As the eigenvalue only plays as a scaling factor, it is not too weird too
use a negative one in the embedding construction.
Cheers,
Matthieu
2011/11/7 Jacob VanderPlas <[email protected]>
> I dug around a bit, and found some info about kernel form in this document:
> http://people.kyb.tuebingen.mpg.de/lcayton/resexam.pdf
>
> MDS (on which Isomap is based) assumes a Euclidean distance matrix,
> which can be shown to always yield a positive semidefinite kernel. In
> the case of Isomap, the distance matrix is not Euclidean in general, and
> this can be fixed by ignoring any eigenvectors associated with negative
> eigenvalues.
> I think, based on this, that KernelPCA is correct as written, except
> that the arpack method should use which='LA' rather than which='LM'
> (thus ignoring any negative eigenvalues). This would fix Alejandro's
> problem. I'll make the change in master.

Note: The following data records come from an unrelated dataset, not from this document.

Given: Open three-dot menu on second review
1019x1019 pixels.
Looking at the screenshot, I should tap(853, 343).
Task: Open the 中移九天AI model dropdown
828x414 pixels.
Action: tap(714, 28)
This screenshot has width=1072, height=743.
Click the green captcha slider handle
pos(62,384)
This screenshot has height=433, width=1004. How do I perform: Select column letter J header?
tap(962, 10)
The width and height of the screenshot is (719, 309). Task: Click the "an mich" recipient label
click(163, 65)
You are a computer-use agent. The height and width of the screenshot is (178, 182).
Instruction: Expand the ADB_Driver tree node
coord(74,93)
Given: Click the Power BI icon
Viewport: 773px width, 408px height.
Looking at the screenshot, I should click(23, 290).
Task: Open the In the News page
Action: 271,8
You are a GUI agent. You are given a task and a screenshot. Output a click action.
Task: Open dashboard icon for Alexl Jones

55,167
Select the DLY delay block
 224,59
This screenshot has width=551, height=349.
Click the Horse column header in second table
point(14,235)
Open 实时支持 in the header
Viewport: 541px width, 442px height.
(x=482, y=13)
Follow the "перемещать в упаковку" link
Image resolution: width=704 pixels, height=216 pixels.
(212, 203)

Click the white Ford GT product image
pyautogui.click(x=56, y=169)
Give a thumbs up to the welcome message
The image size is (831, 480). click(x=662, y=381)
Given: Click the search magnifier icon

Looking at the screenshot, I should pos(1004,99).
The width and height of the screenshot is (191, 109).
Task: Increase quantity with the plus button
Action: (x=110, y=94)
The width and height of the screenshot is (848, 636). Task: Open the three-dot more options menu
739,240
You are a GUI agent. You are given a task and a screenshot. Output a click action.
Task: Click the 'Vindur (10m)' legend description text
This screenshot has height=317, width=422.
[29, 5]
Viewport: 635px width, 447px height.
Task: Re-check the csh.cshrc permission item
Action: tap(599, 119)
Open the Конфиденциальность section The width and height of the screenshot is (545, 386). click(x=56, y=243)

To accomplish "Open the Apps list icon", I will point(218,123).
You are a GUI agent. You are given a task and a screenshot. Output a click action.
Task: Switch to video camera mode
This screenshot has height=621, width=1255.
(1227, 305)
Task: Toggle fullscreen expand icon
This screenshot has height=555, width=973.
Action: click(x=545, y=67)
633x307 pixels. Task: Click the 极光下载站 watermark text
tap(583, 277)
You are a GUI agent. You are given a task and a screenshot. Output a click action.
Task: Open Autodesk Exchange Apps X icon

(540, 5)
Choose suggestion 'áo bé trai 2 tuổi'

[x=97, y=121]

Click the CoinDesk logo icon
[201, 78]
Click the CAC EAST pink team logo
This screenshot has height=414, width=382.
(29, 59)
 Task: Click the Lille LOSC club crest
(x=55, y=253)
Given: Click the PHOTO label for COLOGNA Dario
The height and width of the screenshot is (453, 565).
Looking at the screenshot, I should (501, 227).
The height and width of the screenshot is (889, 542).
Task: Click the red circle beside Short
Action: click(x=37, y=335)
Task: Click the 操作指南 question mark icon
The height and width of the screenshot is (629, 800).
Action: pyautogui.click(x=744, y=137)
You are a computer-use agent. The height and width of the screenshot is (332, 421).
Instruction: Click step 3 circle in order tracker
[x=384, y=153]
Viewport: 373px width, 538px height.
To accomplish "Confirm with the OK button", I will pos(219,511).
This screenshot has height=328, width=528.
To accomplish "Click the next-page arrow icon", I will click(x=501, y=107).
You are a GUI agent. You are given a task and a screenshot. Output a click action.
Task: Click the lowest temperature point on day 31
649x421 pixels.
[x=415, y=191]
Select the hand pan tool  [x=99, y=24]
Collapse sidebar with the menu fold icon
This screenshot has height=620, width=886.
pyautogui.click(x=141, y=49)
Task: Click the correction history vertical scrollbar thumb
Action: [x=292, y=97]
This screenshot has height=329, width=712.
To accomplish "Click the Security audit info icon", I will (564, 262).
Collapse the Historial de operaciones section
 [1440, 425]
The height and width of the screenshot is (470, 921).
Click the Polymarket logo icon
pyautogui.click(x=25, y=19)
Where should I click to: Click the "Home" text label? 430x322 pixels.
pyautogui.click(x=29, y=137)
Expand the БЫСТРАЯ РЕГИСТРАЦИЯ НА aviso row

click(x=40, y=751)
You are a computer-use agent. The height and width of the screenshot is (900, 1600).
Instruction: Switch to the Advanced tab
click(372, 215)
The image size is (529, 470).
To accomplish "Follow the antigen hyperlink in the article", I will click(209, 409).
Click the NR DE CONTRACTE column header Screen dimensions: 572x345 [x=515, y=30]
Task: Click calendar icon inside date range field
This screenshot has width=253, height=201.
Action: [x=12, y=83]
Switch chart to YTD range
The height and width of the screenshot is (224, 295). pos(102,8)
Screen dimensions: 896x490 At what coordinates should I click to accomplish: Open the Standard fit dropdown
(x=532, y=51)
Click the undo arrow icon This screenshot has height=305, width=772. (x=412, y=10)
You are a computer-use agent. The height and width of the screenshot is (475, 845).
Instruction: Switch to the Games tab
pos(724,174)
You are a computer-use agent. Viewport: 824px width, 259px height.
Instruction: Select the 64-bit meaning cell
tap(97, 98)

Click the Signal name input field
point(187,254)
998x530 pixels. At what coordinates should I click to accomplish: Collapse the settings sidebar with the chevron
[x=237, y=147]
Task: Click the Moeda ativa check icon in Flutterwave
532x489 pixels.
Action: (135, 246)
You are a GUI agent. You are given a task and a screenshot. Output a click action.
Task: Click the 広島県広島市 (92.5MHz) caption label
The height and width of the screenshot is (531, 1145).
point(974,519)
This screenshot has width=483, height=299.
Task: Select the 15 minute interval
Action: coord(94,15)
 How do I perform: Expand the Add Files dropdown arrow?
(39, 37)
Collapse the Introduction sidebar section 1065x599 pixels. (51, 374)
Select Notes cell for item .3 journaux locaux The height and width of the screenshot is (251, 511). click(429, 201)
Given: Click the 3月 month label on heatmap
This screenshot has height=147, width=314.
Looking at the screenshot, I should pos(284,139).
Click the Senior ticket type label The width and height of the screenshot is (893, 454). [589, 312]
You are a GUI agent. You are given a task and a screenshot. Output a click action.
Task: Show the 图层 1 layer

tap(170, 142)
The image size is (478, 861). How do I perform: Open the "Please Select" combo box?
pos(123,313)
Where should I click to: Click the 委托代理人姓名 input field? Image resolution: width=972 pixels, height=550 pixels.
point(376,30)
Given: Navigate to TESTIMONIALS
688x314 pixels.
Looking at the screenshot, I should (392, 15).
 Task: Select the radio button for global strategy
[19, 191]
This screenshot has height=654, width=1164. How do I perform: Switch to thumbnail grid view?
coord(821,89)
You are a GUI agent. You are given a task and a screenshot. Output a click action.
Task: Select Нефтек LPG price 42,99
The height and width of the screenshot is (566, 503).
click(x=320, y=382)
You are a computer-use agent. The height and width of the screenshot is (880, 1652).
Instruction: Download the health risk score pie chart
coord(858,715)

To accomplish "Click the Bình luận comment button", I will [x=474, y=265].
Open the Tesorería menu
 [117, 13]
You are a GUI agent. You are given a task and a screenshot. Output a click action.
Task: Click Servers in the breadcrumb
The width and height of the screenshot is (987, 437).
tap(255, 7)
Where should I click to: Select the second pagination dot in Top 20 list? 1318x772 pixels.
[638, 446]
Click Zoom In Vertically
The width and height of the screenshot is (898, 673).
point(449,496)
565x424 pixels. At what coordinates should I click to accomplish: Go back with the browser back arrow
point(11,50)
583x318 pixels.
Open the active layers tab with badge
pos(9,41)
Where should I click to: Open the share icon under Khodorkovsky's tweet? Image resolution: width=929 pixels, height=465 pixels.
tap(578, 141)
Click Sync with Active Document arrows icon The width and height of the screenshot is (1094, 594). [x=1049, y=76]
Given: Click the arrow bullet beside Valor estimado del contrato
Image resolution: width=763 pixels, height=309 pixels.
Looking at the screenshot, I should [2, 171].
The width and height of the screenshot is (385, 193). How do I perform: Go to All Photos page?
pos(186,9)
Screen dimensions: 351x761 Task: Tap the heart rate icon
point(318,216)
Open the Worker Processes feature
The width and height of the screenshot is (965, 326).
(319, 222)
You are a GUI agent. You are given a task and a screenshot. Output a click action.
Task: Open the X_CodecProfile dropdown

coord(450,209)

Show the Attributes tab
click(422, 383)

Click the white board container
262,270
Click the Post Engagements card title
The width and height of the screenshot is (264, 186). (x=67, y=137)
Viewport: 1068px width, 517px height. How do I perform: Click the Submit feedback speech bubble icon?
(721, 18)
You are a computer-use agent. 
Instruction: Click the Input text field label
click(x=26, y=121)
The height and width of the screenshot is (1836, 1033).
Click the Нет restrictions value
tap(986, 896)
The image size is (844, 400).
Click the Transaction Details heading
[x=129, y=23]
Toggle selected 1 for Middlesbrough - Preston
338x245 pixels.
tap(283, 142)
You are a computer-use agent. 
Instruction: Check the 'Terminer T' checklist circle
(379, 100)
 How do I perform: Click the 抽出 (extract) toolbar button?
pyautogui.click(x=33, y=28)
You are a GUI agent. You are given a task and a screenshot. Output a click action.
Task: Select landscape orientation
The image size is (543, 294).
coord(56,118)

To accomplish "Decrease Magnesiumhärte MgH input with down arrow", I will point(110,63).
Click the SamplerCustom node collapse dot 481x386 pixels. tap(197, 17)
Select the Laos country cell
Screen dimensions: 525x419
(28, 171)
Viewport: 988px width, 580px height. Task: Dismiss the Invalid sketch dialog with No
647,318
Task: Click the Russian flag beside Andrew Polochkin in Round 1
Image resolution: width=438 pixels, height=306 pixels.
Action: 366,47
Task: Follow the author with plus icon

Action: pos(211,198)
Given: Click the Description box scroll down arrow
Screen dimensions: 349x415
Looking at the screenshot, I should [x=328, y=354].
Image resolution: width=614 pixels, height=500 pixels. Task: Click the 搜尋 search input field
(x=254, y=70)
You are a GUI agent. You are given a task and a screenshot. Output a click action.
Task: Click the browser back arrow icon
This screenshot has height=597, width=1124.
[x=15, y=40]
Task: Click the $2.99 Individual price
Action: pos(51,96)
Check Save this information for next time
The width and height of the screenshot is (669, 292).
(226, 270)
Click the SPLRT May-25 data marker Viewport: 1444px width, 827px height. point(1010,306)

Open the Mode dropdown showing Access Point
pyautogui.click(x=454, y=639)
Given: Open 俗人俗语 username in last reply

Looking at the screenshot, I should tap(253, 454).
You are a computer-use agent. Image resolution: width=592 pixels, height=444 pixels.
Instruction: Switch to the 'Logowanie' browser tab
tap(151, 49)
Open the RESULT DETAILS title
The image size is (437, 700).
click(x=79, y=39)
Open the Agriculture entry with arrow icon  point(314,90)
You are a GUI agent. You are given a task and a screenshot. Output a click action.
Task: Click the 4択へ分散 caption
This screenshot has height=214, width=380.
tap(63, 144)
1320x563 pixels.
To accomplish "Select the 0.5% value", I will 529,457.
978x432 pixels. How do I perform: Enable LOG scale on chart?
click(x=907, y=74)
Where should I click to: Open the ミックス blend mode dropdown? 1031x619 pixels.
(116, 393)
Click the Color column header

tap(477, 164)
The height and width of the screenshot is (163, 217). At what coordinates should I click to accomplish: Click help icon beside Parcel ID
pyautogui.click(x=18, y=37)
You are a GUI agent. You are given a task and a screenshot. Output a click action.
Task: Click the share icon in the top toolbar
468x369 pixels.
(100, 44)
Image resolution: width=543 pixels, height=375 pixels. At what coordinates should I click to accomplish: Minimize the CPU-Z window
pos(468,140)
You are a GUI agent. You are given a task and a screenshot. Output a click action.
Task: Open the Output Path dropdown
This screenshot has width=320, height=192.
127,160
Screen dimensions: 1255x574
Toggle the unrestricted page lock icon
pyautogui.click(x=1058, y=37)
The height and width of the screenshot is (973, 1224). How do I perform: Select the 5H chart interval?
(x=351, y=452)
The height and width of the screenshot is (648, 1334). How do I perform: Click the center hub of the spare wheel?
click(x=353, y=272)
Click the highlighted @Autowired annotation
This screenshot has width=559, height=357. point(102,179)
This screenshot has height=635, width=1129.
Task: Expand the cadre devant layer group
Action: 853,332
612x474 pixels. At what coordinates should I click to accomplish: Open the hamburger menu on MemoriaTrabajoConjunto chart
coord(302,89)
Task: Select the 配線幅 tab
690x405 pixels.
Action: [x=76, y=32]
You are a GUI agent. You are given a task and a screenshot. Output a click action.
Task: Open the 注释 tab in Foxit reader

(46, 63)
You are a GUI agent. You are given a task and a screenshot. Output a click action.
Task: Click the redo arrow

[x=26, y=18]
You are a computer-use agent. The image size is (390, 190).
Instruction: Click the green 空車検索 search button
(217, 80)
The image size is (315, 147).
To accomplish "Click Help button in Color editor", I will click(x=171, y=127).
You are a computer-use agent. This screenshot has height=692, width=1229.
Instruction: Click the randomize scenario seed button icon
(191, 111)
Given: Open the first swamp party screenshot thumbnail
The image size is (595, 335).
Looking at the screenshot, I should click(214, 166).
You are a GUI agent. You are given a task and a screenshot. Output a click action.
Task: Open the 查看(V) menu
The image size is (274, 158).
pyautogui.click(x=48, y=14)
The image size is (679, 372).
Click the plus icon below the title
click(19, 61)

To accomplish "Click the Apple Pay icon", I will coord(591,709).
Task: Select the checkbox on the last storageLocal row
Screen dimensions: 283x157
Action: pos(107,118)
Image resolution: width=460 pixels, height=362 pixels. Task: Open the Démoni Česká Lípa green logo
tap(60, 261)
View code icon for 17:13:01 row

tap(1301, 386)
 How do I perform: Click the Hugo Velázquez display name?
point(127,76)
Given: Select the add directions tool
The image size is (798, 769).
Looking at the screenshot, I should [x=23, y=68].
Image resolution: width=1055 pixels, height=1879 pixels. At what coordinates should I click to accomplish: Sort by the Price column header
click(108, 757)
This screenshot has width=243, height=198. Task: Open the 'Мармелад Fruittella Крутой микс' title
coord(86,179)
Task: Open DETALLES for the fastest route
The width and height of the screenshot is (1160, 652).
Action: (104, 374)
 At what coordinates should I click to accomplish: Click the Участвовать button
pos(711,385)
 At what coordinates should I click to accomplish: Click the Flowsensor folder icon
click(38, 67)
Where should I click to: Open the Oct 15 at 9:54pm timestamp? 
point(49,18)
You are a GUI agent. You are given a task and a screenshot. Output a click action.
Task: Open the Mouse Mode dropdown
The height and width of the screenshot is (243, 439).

> Thanks for the detail & example code in your question Alejandro - it
> made it very easy to track down this bug.
> Jake
>
> Jacob VanderPlas wrote:
> > I looked closer: turns out arpack is actually up-to-date.
> >
> > I think the bug is in the kernel pca code: eigsh should be called with
> > keyword which='LA' rather than which='LM'. The fit_transform routine
> > was finding three vectors, and then removing the one with a negative
> > eigenvalue.
> >
> > Before making this change, I want to understand what's going on. Does
> > anybody know if kernel PCA makes any assumptions about kernel form? I
> > know the kernel must be symmetric, but does the algorithm assume it's
> > positive (semi) definite?
> > Jake
> >
> > Jacob VanderPlas wrote:
> >> Alejandro,
> >> It looks like the problem can be traced back to the ARPACK
> >> eigensolver. If you run the code with eigen_solver='dense', it works
> >> as expected. Sometimes arpack does not converge to all the requested
> >> eigenvalues, and I guess there's no error reported when that happens.
> >>
> >> I tried performing the eigenvalue decomposition using the scipy
> >> development version of arpack, and it gives 3 dimensions as
> >> expected. It may be that we can fix this by updating the arpack
> >> wrapper from scipy.
> >> Jake
> >>
> >> Alejandro Weinstein wrote:
> >>> Hi:
> >>>
> >>> I am observing an unexpected behavior of Isomap, related to the
> >>> dimensions of the transformed data. If I generate random data, say
> >>> 1000 points each with dimension 10, and fit a transform using as a
> >>> parameter out_dim=3, the fitted data has dimension (1000, 3), as
> >>> expected. However, when I repeat the same steps but this time using my
> >>> data set consisting of 427 points, each of dimension 400, the fitted
> >>> data has dimension (427, 2), i.e., the output dimension is 1 less than
> >>> out_dim. Using LLE with the same data set and parameters, the fitted
> >>> data has the expected dimension (427, 3).
> >>>
> >>> The following code illustrate the phenomena:
> >>>
> >>> #############################################
> >>> import numpy as np
> >>> from sklearn import manifold
> >>>
> >>> n = 1000;
> >>> m = 10;
> >>> X = np.random.rand(n,m)
> >>> n_neighbors = 5
> >>> out_dim = 3
> >>>
> >>> Y = manifold.Isomap(n_neighbors, out_dim).fit_transform(X)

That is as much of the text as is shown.